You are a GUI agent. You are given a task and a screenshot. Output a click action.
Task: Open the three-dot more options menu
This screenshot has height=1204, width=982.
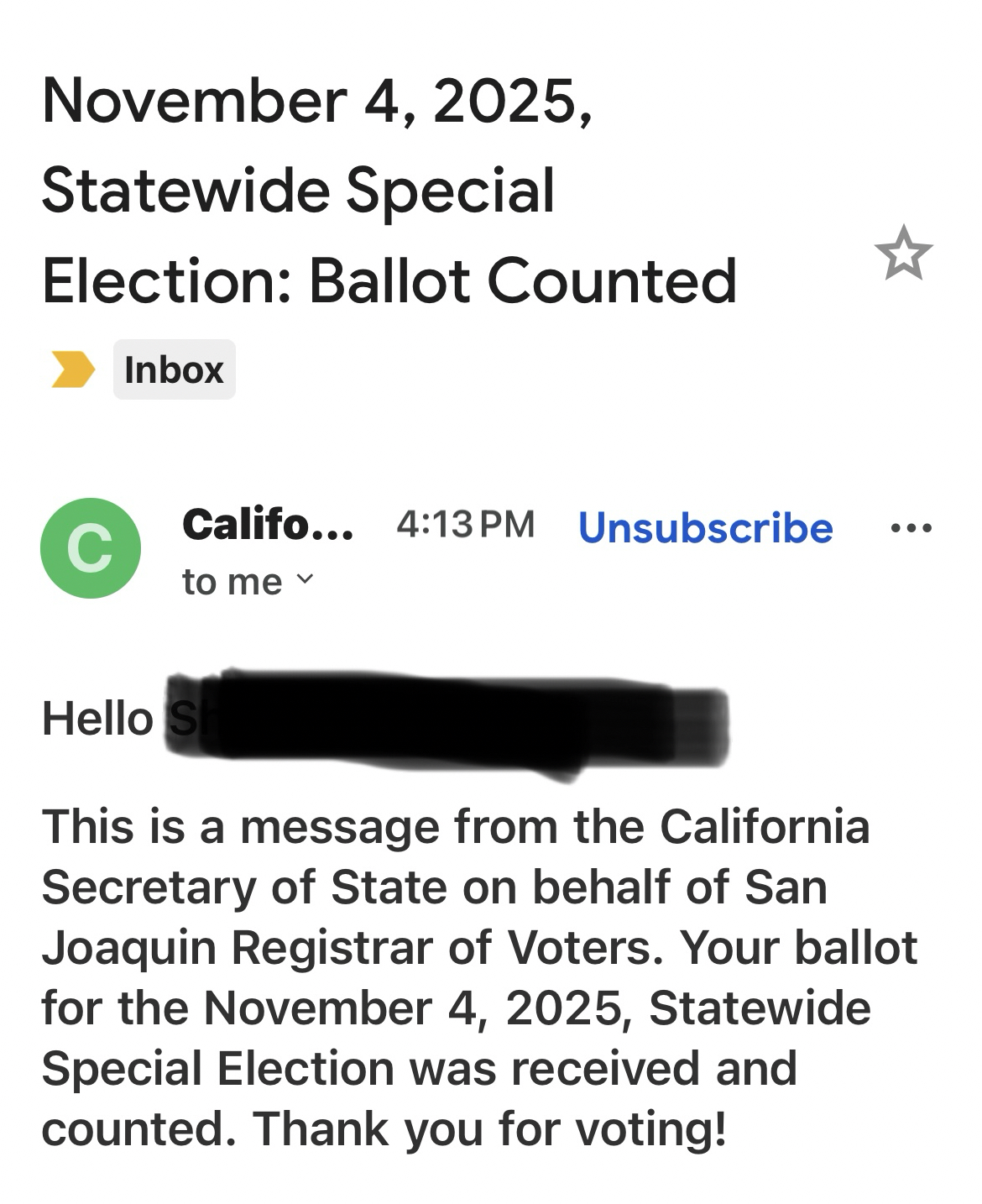pyautogui.click(x=911, y=528)
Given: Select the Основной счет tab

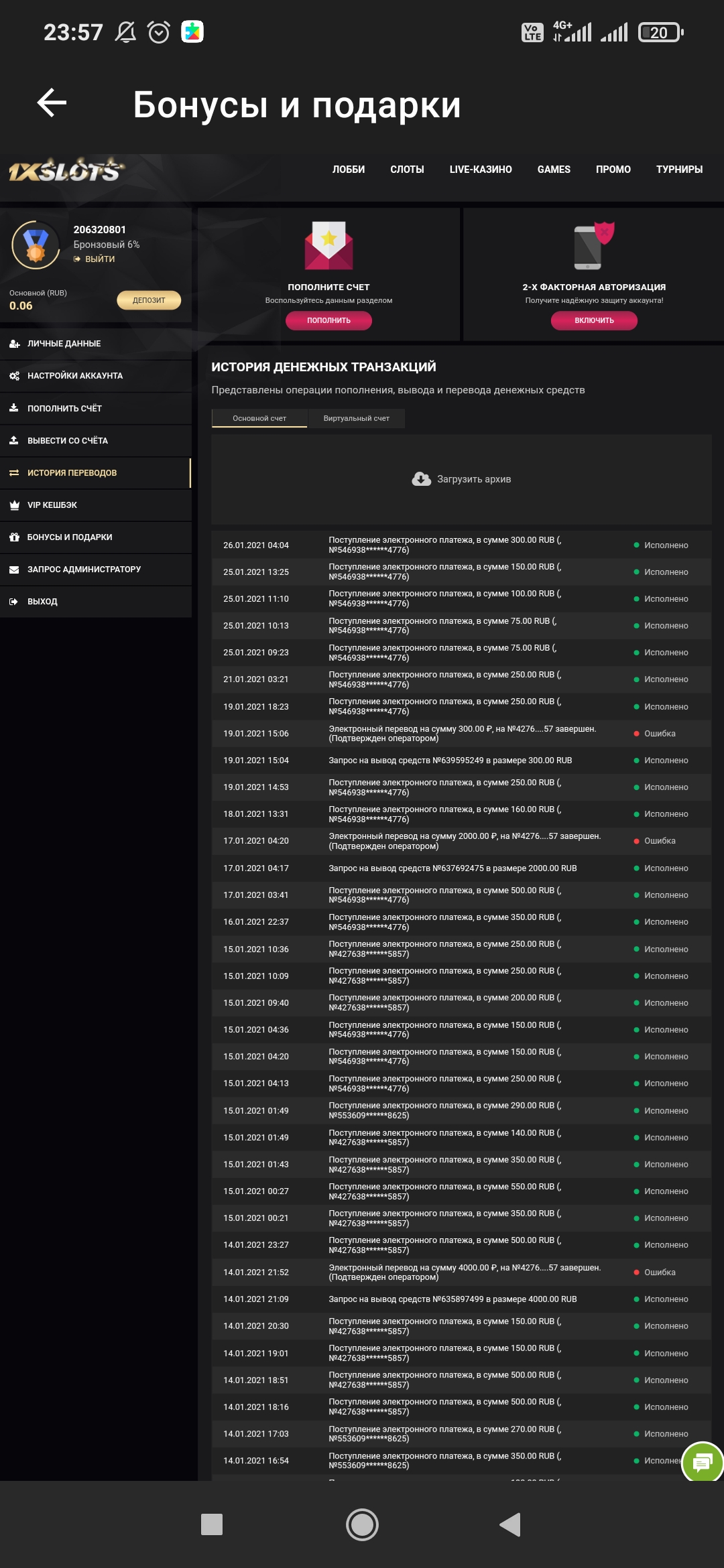Looking at the screenshot, I should click(259, 418).
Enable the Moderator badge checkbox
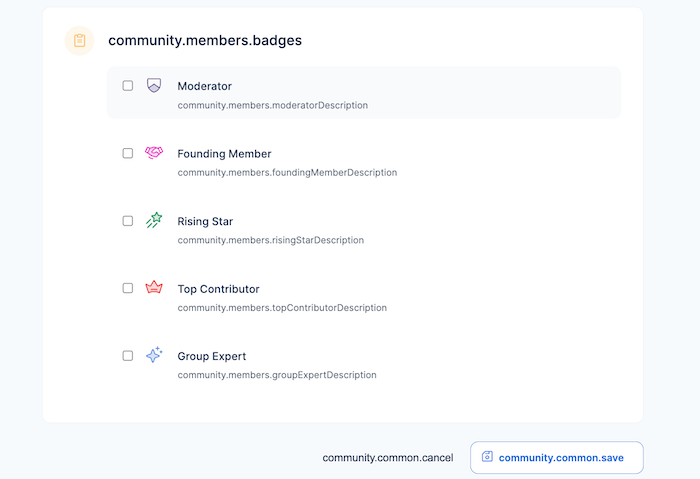 [x=128, y=86]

• _TO DO_:
Except for the pictures, print the data above exactly.

• _YOUR SOLUTION_:
You are a GUI agent. You are given a task and a screenshot. Output a click action.
Task: Open the three-dot more options menu
This screenshot has height=1204, width=982.
pyautogui.click(x=911, y=528)
Given: Select the Основной счет tab

Looking at the screenshot, I should click(259, 418).
Enable the Moderator badge checkbox
 [x=128, y=86]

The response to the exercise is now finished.